L’ESRF et la ligne de lumière BM14
L’Installation européenne de rayonnement synchrotron (ESRF) est un institut
international, financé par 18 pays. L’ESRF exploite, maintient et développe
la source de rayonnement synchrotron de troisième génération la plus
puissante d’Europe, ainsi que ses installations expérimentales (lignes de
lumière). Chaque année plusieurs milliers de chercheurs viennent à l’ESRF
mener leurs expériences sur l’une des 40 lignes de lumière, à la pointe de
la technologie, mises à leur disposition. Leurs études couvrent un large
spectre scientifique, physique, chimie, science des matériaux, mais aussi
biologie, médecine, géophysique ou archéologie. La cristallographie aux
rayons X est l’une des méthodes clés pour construire une base de données
sur la structure tridimensionnelle des protéines.

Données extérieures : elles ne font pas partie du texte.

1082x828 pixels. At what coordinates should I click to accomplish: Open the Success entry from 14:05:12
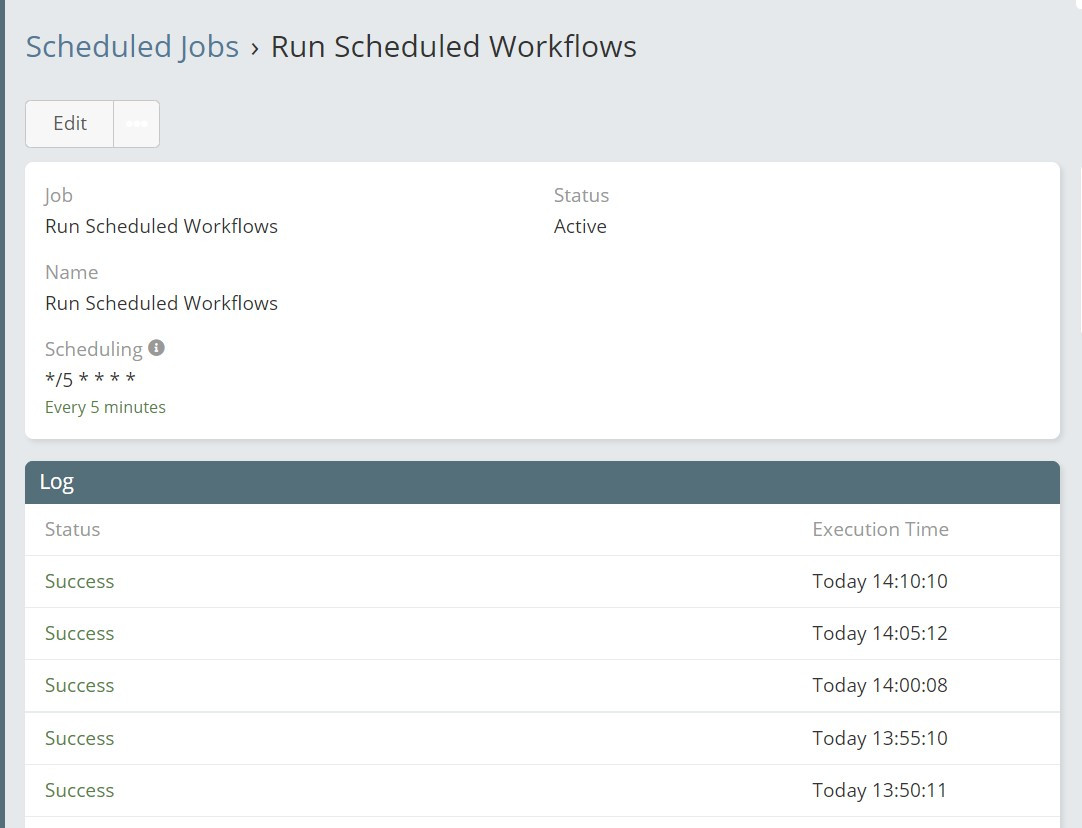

La ligne de lumière BM14 est financée par les Conseils de la recherche (MRC et BBSRC) du Royaume-Uni, afin de permettre à la communauté de ses chercheurs en cristallographie macromoléculaire de bénéficier d’une ligne de lumière synchrotron de troisième génération. Cette ligne de lumière, dont le fonctionnement est assuré depuis 2001 en tant que ligne de lumière CRG (Groupe de recherche en collaboration), est gérée conjointement avec l’EMBL.